Michael Wolff — Love and Destruction (Wrong)
Chances are you already know Michael Wolff as one of the most innovative and dynamic pianists of his generation (if not, you ought to). His name deserves to be breathed in tandem with the likes of Brad Mehldau and Bill Charlap, though his style, which owes as much to Jerry Lee Lewis as it does to Art Tatum, is utterly unique.

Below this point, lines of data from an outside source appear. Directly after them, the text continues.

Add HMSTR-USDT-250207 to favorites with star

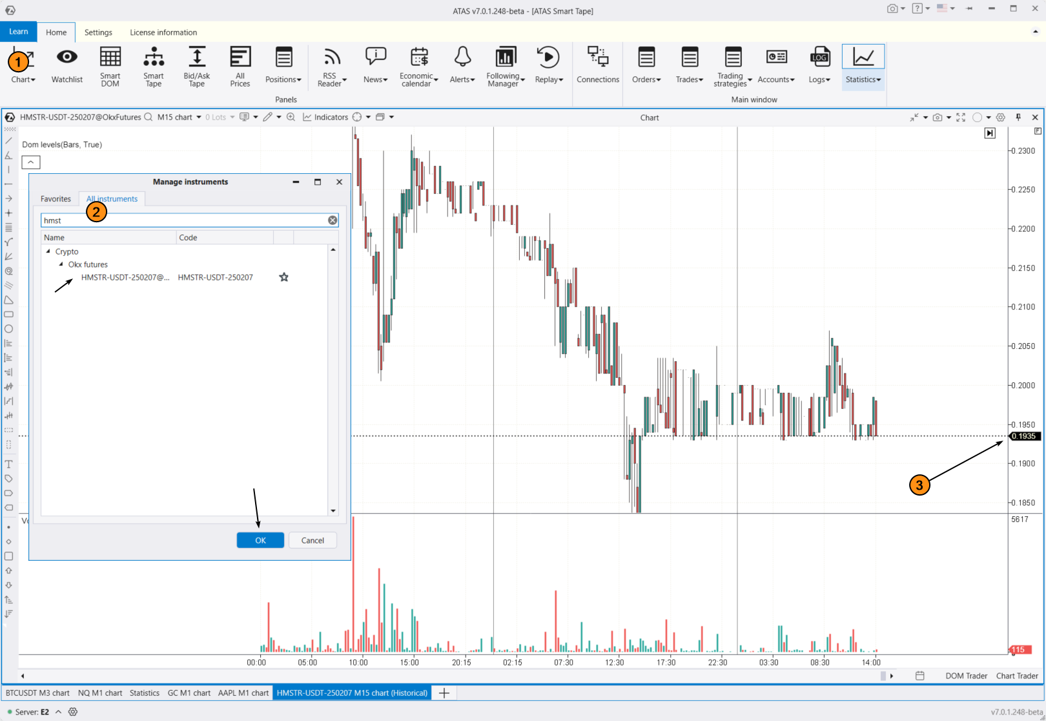[283, 277]
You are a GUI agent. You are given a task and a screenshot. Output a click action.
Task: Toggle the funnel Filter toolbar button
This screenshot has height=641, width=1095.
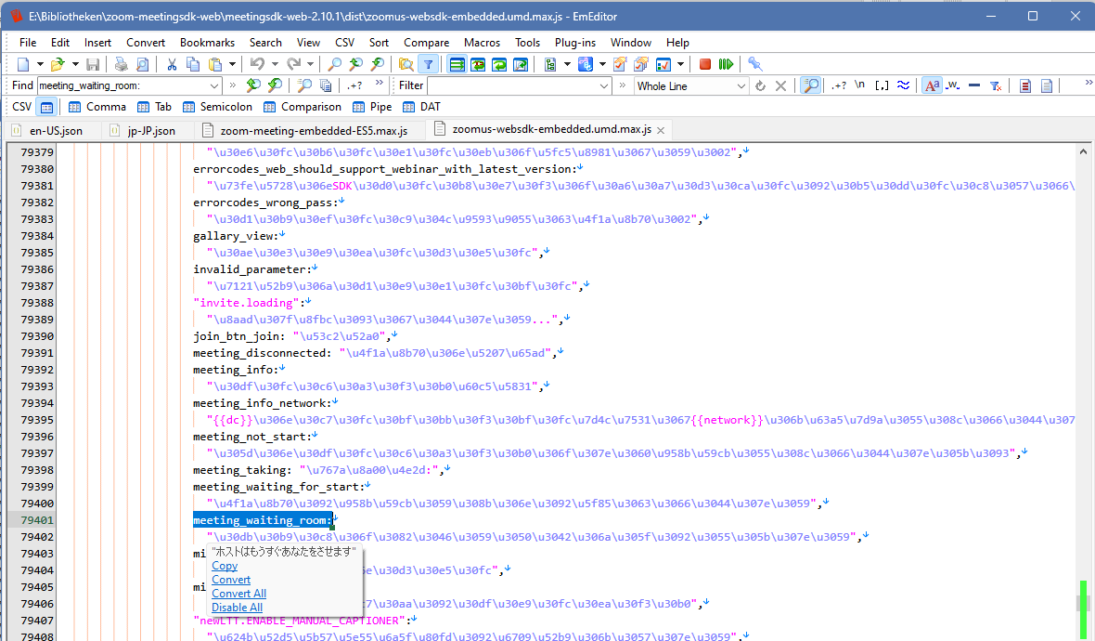click(x=428, y=64)
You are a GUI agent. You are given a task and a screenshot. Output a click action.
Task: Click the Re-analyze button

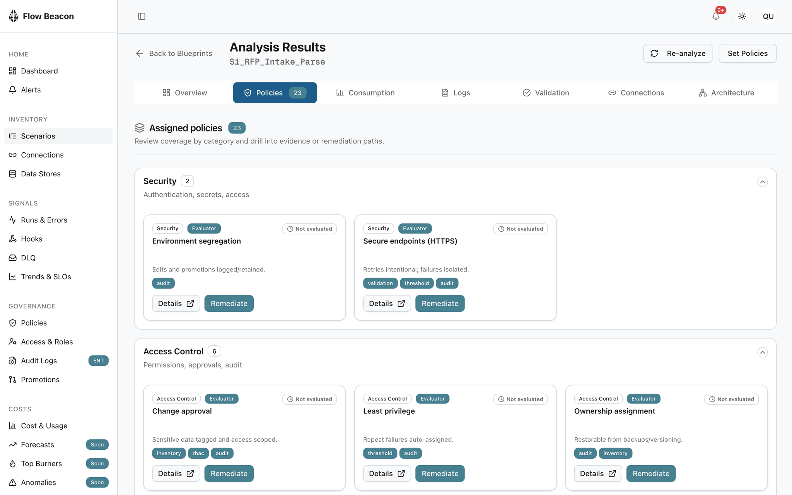[678, 53]
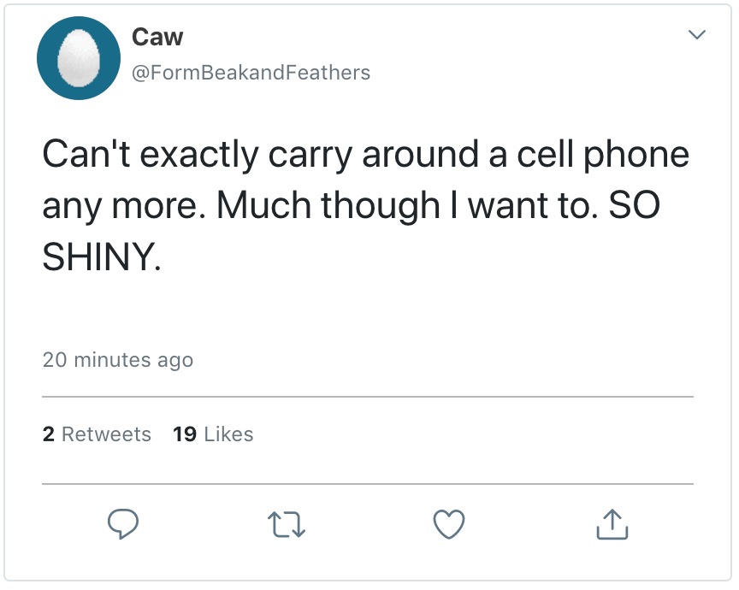
Task: Click the tweet text starting "Can't exactly carry"
Action: (365, 155)
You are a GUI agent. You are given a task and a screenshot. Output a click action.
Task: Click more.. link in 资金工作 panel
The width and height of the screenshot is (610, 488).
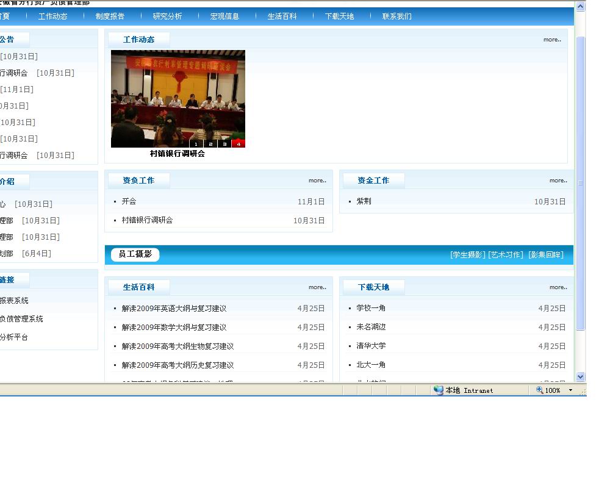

But, what of Michael Wolff the singer?
On a dozen of his latest disc’s 13 tracks, Wolff begs that precise question. On selections that include originals both sprightly (the frothy churn of “Falling in Love”) and muscular (“Underwater”, a post-Katrina examination of love and loss in his native New Orleans), and a host of clever covers (ranging from Donovan’s dippy “Mellow Yellow “ to Radiohead’s hypnotic “Everything in Its Right Place”), Wolff proves himself an exceptionally astute vocal stylist. His sound, a rock-jazz hybrid that exists somewhere in the vast expanse between Donald Fagen and Mark Murphy, is at once as distinctly powerful and as cunningly seductive as his playing. Indeed, one needs look no further than the disc’s brilliant nod to Leonard Cohen to sum up Love and Destruction’s singular appeal: “Hallelujah.”